Task statement: Transcribe the entries below exactly, starting with the line that has "The width and height of the screenshot is (425, 827)." and stopping after the line that has "Task: Enable the Align to stage checkbox"; no pictures belong in the copy.

The records:
....................

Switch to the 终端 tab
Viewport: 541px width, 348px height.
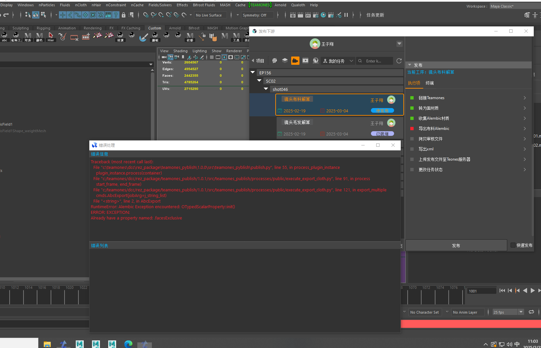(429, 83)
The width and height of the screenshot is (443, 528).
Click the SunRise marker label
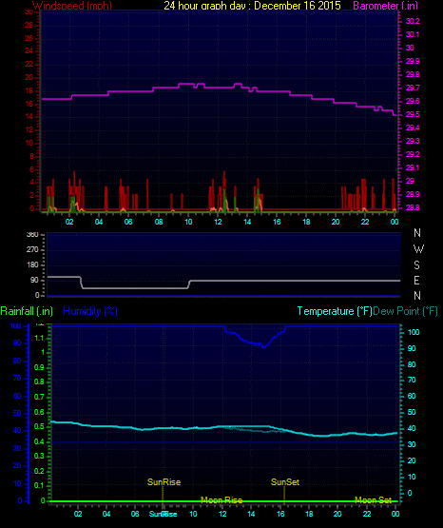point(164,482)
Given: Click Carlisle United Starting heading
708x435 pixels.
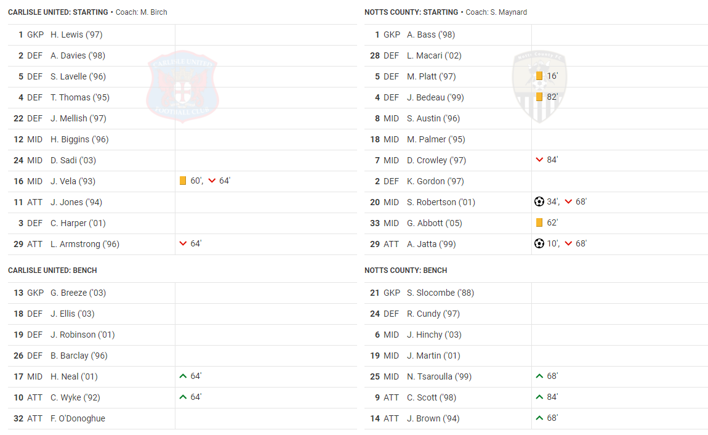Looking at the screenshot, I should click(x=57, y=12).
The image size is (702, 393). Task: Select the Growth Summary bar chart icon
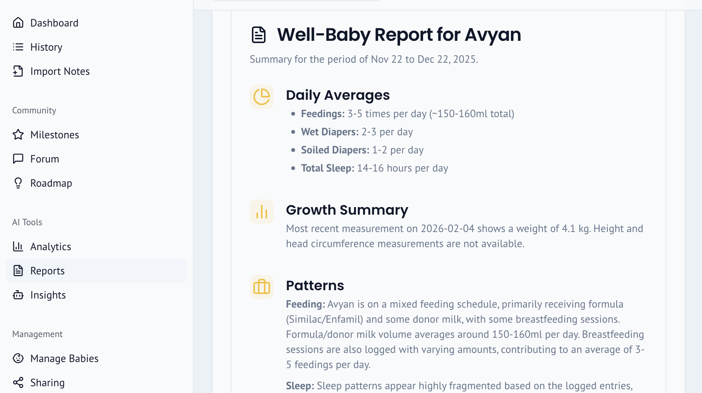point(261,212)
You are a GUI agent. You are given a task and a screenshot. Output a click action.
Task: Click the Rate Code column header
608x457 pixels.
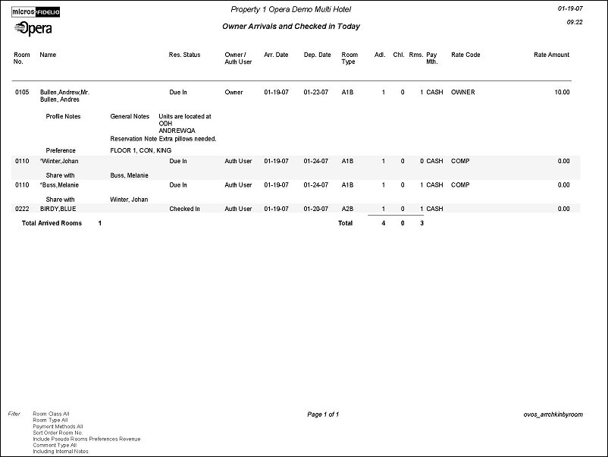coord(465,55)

....................

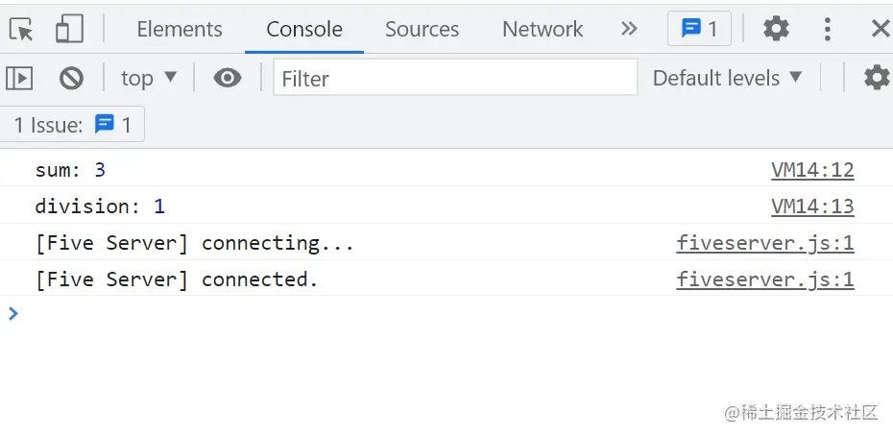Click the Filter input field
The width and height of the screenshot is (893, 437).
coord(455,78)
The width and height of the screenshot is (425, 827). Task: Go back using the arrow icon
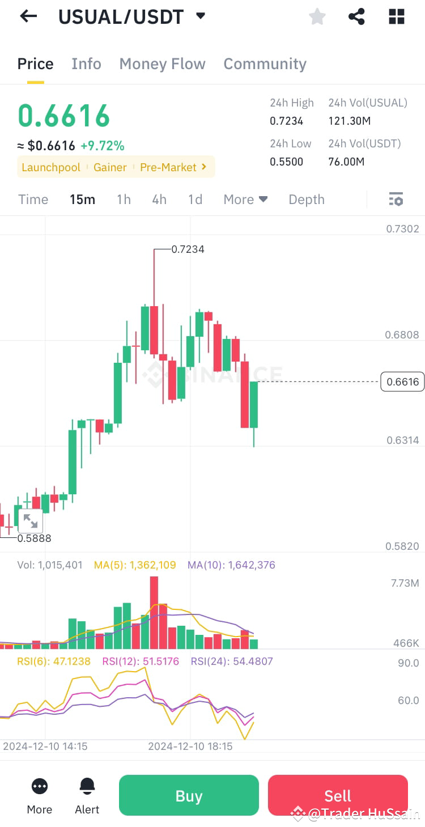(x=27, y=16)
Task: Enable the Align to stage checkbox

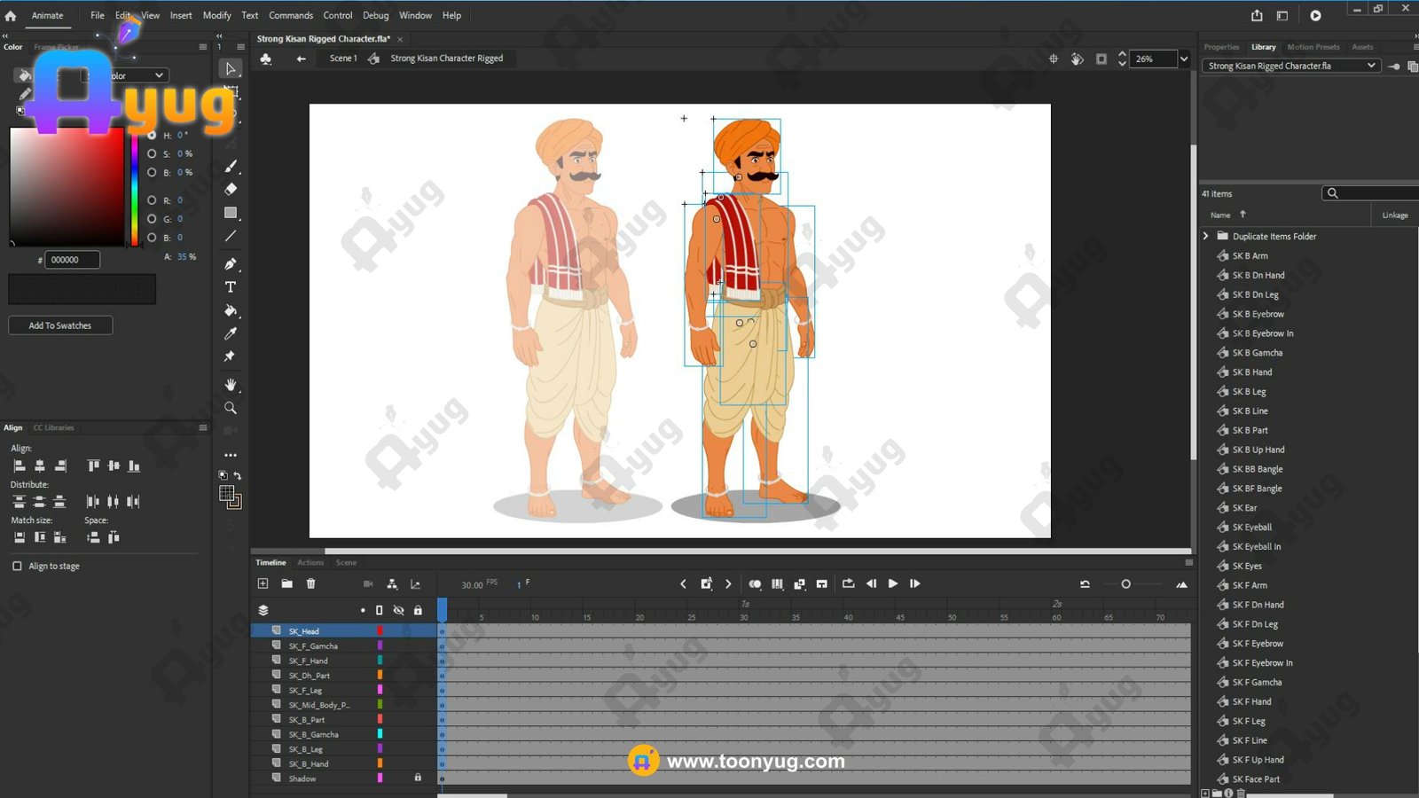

....................

Solution to this problem:
The width and height of the screenshot is (425, 827). Task: Go back using the arrow icon
(x=27, y=16)
Task: Enable the Align to stage checkbox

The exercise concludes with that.